Postoperatively patients were permitted 1/6th of body weight bearing and placed on precautions that prevented adduction and external rotation for a total of 4 weeks. Passive abduction of 10° was permitted initially and active abduction was encouraged only after the trochanteric osteotomy healed. Flexion was allowed up to 80° and a CPM machine was used when an osteoplasty was done.
Patients were seen 4, 8, and 12 weeks postoperatively by the surgeon and physical therapist and radiographs were obtained to monitor trochanteric union. We obtained postoperative outcomes using the WOMAC questionnaire. The sums of the pain and function domains of the WOMAC questionnaire were recorded. For pain, the scale ranges from 0 to 20, with 0 to 5 considered mild, 6 to 10 moderate, and more than 10 severe. For function, the scale ranges from 0 (no disability) to 68 (extreme disability). Pre- and postoperative WOMAC scores were available in 34 (59.6%) patients and postoperative WOMAC scores were available in 55 patients (96.5%).

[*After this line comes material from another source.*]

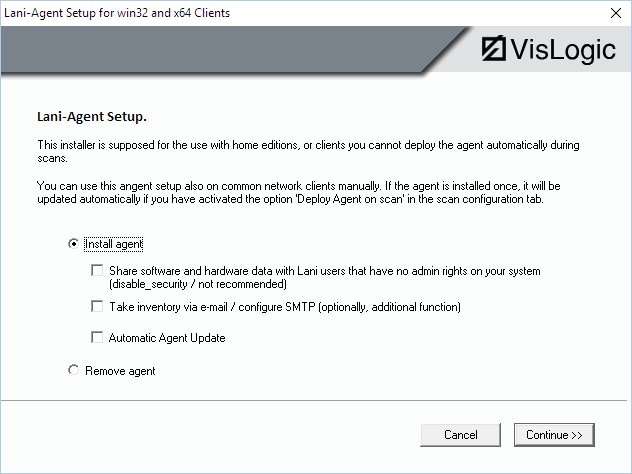Enable the Automatic Agent Update checkbox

We obtained preoperative and postoperative standing anteroposterior pelvic radiographs and bilateral frog leg or true lateral radiographs. Radiographs were utilized to check for healing of the osteotomy and presence of osteonecrosis (GR and YJK). Osteonecrosis was diagnosed by radiographic signs such as increased density of the femoral head followed by eventual collapse. In case of SCFE undergoing capital reduciton, routine bone scans were obtained. Preoperative weight-bearing radiographs were deferred in unstable SCFEs.
Patients having a subsequent THA or hip arthrodesis were deemed failures. Major postoperative complications, such as nerve palsies, infections, nonunions, and hardware failures, were also noted.